WORK TO COMPLETE |
1) Could you rewrite the Mt Field East walk report between "Some people who" and "of that weather.", inclusive, substituting "foggy" for "misty"?
2) Can you carry on with the Mt Field East walk report from the point where it stops?

Marian Harradine
Thursday, 9th Jan. 03, Weather cool and windy,12 degrees
4 ¾ hours including 40 minutes of breaks. 11 kms.
We left the car park at Lake Fenton, off the Lake Dobson Road, at 1.10. Initially we crossed the small Lady Barron Creek at a spillway from Lake Fenton. The track was good, a bit rough. After about 10 minutes and about 500 meters of climbing we turned off to our right to go to Seagers Lookout. We reached the Lookout at 1.35. We spent 10 minutes there. It was a nice area with good views to the east and worth the deviation. We were back at the junction of the Mt Field East track by 2pm, so the deviation only took 40 minutes.
There was a bit of track work done recently just further along, with some duckboards. We got to the first part of Windy Moor at 2.15, and at 2.30 into the wetter boggier part of Windy Moor, but not too bad. This section of the walk was relatively flat. We had a bit of a break in a sheltered part of the track at the end of Windy Moor at 2.43 and enjoyed the sense of remoteness there. After 7 minutes we continued on.
Another 10 minutes of walking brought us to the junction where the rocky, final ascent up to Mt Field East started, 3 kilometres from Lake Fenton. The last 300 meters rises up 90 meters but it is not so noticeable as the track picks its way rock hopping up following cairns and poles.
Some people who we had met as we were walking in to Seagers Lookout were just leaving the top as we got there at 3.15. It was blowing a gale and we were thankful for the substantial shelter someone had made from stones, which kept us out of the wind. The views were surprisingly extensive. We saw the Wellington Range and the Derwent Valley and Bishop and Clerk on Maria Island, and the Freycinet Peaks and views to the North. Immediately west and south of us it was heavily clouded and misty and raining. We were just on the edge of that weather.

DATA EXTRACT |
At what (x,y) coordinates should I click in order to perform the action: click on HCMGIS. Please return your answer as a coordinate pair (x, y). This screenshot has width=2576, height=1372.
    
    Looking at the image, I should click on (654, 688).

ANSWERS IN ORDER |
1)
Some people who we had met as we were walking in to Seagers Lookout were just leaving the top as we got there at 3.15. It was blowing a gale and we were thankful for the substantial shelter someone had made from stones, which kept us out of the wind. The views were surprisingly extensive. We saw the Wellington Range and the Derwent Valley and Bishop and Clerk on Maria Island, and the Freycinet Peaks and views to the North. Immediately west and south of us it was heavily clouded and foggy and raining. We were just on the edge of that weather.

2)
After half and hour we left the top. We got to the junction 15 minutes later, having picked our way across the rocks, following the cairns and poles. The track headed east on the plateau through rocky alpine moorland and after another 15 minutes the track started to descend into a lovely deep cirque, where below we could see Lake Rayner, a small tarn and Lake Nicholls just below it. The track was on rocky scree, and snow gums grew on the sheltered rocky slopes of the descent.
After 15 minutes of descending, the rock hopping stopped and the track continued on, steeper, but still rocky. Another 5 minutes saw us at the short detour to Lake Rayner and 5 minutes later we got to Lake Nicholls and the 2-bunk hut. It was just a lovely area there. The high cliffs to the north-west of the lake were very steep and had an interesting circular formation on part of it.The cliffs were well foliated in spite of their steepness. The people we saw earlier were at the hut intending to spend the night there.
We crossed the outlet of Lake Nicholls which is the source of the Russell Falls Creek. It did not have much water flowing out.
There was a 5-minute climb up the shoulder above the lake, during which there were lookout points down to the lake. I sat on a log for a minute on that section in the sun and the wind looking across to the high cliffs on the other side. A halleluiah moment.
Then it was down again, until we eventually reached the Lake Dobson road at 5.28. We walked the 2.3km up the hill and reached the car at Lake Fenton at 5.55. We realised later that we missed out on Beattie Tarn, a deviation on the descent from Lake Nicholls. Another another day maybe.
A very enjoyable walk.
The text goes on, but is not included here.